▶ Description of the task
Reproduce the listing below verbatim, from its first line up to and including the line containing "point(476,252)", and nothing beyond it.

▶ Supplied data

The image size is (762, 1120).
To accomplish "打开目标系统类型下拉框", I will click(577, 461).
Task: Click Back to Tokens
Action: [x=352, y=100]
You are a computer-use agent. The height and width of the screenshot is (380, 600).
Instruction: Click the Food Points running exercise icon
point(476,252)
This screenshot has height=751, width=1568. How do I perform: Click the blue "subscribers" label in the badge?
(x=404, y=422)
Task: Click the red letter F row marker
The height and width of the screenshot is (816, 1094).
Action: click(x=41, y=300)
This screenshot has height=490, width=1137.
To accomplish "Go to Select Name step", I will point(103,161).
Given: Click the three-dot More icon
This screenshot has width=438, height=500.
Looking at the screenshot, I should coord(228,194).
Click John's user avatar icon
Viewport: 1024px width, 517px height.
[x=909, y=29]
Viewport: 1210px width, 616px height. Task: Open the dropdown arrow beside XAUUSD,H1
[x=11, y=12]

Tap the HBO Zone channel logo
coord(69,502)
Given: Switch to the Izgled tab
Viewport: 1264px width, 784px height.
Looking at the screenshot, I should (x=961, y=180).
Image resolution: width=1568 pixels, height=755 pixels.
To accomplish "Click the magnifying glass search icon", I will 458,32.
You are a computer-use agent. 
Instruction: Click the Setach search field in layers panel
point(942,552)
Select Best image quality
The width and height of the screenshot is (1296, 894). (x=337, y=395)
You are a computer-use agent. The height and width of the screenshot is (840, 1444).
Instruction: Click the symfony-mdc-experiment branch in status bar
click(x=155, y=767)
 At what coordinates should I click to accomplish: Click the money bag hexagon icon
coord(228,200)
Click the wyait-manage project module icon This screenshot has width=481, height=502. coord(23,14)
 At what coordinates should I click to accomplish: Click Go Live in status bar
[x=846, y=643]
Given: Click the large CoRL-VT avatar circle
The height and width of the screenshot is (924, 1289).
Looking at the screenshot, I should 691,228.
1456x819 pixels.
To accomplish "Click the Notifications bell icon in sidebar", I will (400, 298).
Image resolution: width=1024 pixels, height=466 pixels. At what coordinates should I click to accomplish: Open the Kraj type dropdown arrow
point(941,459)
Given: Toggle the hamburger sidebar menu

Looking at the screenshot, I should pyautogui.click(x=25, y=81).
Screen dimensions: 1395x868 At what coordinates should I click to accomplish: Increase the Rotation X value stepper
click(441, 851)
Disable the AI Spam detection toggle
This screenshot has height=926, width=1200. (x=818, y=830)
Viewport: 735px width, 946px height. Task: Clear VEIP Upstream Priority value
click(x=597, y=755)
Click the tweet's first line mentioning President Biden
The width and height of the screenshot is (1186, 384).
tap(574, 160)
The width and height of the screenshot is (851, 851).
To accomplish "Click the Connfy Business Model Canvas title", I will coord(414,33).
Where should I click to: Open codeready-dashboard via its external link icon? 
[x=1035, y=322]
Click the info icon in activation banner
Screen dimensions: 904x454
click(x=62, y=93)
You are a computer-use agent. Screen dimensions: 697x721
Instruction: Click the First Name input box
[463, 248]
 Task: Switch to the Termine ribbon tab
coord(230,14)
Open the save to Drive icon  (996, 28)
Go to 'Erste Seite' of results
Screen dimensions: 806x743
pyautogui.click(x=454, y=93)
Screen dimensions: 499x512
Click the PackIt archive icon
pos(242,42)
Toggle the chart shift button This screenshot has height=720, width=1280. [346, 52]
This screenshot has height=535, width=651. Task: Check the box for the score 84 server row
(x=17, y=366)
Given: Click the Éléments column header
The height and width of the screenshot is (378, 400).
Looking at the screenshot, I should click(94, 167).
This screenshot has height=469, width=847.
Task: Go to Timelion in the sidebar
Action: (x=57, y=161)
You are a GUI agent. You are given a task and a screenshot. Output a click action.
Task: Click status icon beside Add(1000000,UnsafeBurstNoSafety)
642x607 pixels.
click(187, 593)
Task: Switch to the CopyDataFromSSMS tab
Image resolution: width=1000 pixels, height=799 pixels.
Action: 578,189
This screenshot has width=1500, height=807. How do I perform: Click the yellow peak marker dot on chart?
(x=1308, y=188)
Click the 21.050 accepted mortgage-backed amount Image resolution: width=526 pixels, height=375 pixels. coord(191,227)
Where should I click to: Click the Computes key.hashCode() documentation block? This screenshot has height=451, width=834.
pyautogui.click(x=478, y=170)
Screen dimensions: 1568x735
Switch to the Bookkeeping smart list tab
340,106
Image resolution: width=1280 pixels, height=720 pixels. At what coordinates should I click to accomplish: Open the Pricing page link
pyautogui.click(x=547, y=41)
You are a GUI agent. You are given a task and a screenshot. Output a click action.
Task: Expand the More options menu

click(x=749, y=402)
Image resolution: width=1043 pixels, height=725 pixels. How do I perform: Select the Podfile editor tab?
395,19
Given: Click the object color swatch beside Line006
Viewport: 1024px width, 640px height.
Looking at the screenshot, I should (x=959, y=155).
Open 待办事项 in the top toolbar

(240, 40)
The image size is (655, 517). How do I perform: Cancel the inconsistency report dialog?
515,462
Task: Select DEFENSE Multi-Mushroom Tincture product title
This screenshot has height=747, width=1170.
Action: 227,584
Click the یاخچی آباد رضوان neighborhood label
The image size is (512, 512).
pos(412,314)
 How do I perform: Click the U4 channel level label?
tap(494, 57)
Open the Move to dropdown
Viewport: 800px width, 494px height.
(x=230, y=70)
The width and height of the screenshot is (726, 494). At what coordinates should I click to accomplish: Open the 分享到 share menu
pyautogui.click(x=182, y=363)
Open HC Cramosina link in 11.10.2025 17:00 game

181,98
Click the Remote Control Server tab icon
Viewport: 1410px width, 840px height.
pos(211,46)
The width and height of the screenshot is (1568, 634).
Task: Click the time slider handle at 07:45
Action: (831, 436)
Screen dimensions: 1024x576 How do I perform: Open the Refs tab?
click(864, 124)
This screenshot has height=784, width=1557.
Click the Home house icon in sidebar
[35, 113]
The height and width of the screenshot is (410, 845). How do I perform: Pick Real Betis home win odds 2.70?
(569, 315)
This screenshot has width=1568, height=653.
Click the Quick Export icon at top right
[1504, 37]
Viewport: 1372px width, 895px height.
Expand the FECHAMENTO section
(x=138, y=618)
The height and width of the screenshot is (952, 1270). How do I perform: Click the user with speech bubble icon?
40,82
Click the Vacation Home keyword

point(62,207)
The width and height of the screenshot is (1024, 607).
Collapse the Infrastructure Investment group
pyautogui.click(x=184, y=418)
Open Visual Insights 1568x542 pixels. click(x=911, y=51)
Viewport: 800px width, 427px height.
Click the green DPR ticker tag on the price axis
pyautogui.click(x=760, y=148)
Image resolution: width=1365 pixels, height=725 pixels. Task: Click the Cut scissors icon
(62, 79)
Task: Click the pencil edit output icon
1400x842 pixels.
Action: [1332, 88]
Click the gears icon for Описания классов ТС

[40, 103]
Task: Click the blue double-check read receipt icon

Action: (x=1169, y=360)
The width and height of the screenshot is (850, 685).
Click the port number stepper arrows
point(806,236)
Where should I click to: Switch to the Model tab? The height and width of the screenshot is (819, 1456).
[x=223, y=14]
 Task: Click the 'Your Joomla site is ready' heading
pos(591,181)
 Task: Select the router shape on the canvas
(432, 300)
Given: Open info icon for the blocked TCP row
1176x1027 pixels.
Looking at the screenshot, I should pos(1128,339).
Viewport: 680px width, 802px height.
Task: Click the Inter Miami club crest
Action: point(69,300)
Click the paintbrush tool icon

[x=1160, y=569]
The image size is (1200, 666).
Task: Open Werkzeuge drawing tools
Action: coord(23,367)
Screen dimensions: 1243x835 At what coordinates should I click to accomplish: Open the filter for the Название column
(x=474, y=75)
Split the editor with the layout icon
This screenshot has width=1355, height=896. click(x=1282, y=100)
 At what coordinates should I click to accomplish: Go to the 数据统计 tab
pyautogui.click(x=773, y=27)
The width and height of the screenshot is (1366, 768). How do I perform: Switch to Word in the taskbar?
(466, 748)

▶ Solved exercise
The image size is (762, 1120).
To accomplish "打开目标系统类型下拉框", I will click(577, 461).
Task: Click Back to Tokens
Action: [x=352, y=100]
You are a computer-use agent. The height and width of the screenshot is (380, 600).
Instruction: Click the Food Points running exercise icon
point(476,252)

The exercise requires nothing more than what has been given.